Maybe this sort of thing shouldn’t matter, but it was a bit of a strange time to announce such a big merger – £6.15bn – of two well known names in the midst of the current storm surrounding the industry in the UK. It was always going to be seized on by the anti-private equity brigade who, whenever they see the word “merger” assume it also means “job losses”, which of course it might well do. Well, expect CVC and Charthouse to give a presumably robust defence of the deal, armed to the teeth as they surely will be with all the salient facts. 

After them (or before them, the new schedule not’s been made clear yet), it’s the turn of Sir David Walker, the former chairman of Morgan Stanley and current chairman of a private equity working group on transparency and disclosure set-up by the BVCA in March. It’s even got its own website if you’re interested (http://www.walkerworkinggroup.com), although it doesn’t reveal very much. The group was established to tackle some of the criticisms the industry was and continues to face, namely in regards to its perceived secrecy, but also to ensure that any solutions to such problems didn’t overwhelm smaller businesses with new reporting requirements. The working group will produce a voluntary code addressing the levels of disclosure and how PE-backed companies communicate with its wide-range of stakeholders. It is due to report in the Autumn, and presumably the Treasury Committee tomorrow will want a progress report. 
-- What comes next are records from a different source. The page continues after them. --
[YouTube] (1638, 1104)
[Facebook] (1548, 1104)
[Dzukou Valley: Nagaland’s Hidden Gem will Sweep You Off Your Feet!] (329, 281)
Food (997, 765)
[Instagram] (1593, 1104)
The challenge for private equity is to get in there first. There is no point in sitting back in the middle of the transparency storm and waiting for governments and regulators – which have hitherto shown a rather limited understanding of just how the industry works – to slap new rules down. Private equity needs to take the front foot and demonstrate its ability to regulate itself; as such, Sir David’s comments tomorrow should prove important. 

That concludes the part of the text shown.